Die Treppe war komplett eingescheit. Die Stufen waren dabei schon recht alt und für kleine japanische Füße konzipiert. Der plattgetretene Schnee bot dabei auch eine erhöhte Rutschgefahr. Ich packte die Kamera lieber in die Tasche damit ich beide Hände zum Festhalten frei habe.

Oben dann ein netter Ausblick über den Ort, links im Bild der überdachte Gang.

Zwischen nord-europäisch anmutenden, eingeschneiten Nadelbäumen lag der alte Friedhof von Aizu.

Hier liegen auch die 5 weissen Samurai, bzw. ihre Gedenksteine. Ich muss mal schauen, ob ich die Legende noch zusammenkriege, es geht ungefähr so:

Es war einmal in einem Japan im 16./17. Jhd. Die einzelnen Fürste, Stämme und Clans waren öfter mal im Krieg. So auch der Fürst von Aizu, der in seinem Schloss saß und auf seine Samurai wartete. Diese kamen über dem Hügel wo nun der Friedhof steht und schauten auf Aizu. Vielleicht hatte sie die Sonne geblendet, sie hatten zu viel Sake oder der Weg war zu beschwerlich, doch sie sahen ihr Schloss mit Fürst in Flammen stehen und sahen den Krieg verloren. In Wirklichkeit stand und steht es noch bis heute. Jedenfalls nahmen sie diese Sinnestäuschung als Anlass kollektiv Selbstmord zu begehen.

Im Lauf der Geschichte wurde diese, ich sag es einfach mal, Dummheit dann umgedichtet als Akt von ehrenhafter Loyalität, was viele Japaner ziemlich rührte. Vor und im 2. Weltkrieg, als Japan mit Italien und Deutschland ganz dicke war, erreichte diese Geschichte auch Mussolini, der von diesen ehrenhaften Soldaten so bewegt war, dass er 1928 eine Marmorstatue aus Pompeji stiftete, die bis heute dort auf dem Friedhof steht.
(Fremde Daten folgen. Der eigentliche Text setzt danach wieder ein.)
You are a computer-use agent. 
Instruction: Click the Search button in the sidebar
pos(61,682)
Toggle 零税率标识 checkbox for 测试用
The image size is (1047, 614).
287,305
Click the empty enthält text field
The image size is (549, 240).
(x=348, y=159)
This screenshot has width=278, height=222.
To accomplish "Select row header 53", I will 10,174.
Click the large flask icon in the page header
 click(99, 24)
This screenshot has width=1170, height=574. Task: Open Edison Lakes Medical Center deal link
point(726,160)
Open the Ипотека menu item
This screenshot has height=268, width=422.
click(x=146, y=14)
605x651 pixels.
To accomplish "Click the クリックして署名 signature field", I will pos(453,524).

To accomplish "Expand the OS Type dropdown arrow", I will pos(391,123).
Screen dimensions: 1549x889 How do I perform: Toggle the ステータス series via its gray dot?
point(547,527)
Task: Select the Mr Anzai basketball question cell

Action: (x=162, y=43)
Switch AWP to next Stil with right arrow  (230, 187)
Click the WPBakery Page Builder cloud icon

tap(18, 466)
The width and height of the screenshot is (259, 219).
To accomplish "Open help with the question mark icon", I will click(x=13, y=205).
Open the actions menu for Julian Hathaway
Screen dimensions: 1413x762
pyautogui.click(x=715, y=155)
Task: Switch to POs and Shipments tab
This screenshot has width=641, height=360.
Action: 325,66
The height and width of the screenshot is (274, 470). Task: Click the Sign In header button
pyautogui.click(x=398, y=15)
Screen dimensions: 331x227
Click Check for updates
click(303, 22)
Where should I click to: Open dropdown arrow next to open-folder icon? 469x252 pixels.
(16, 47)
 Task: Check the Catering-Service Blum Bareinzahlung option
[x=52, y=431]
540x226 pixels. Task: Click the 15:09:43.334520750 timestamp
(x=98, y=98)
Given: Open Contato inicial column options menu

Es gibt auch einen Gedenkstein mit Hakenkreuzen drauf, den ich allerdings unter all dem Schnee nicht finden konnte. Laut deutscher Wikipedia steht darauf:

„Ein Deutscher den jungen Rittern von Aizu“

Ob die Legende tatsächlich Adolf erreichte ist historisch nicht belegt, sehr wahrscheinlich ist allerdings schon. Der stand ja nachweislich auf diesen Militär-Pathos.

Eine popkulturelle Verwurstung mit Manga-Charaktern gibt es natürlich auch.

Das hier war ein Souvenir-Verkaufsstand, der allerdings geschlossen hatte und nur neugierige Katzen beherbergte. Die gesamten Waren waren zwar offen, doch da ich ehrlich bin, machte ich nur Fotos und keine Straftaten.


Rechts der Fußball…

Rechts vom Friedhof war eine Schrein und Tempel-Anlage und auch eine Statue von einem der Samurai, wie er grad auf das vermeintlich brennende Schloss schaut.

Hätte er mal lieber für 200yen das Münzfernrohr benutzt…

Ich hatte in der Nacht zuvor noch auf Facebook geschrieben, dass ich in Aizu angekommen bin. Eine befreundete Architektin schrieb mir dann, dass ich mir unbedingt den Sazae-Do anschauen soll. Ein bisschen rumfragen ergab dann, dass der auch bei der Tempelanlage stand.

Inzwischen fing es auch wieder an zu schneien. Ich stapfte also durch das weisse Zeug zum Eingang vom ca. 5 stöckigen Holzturm.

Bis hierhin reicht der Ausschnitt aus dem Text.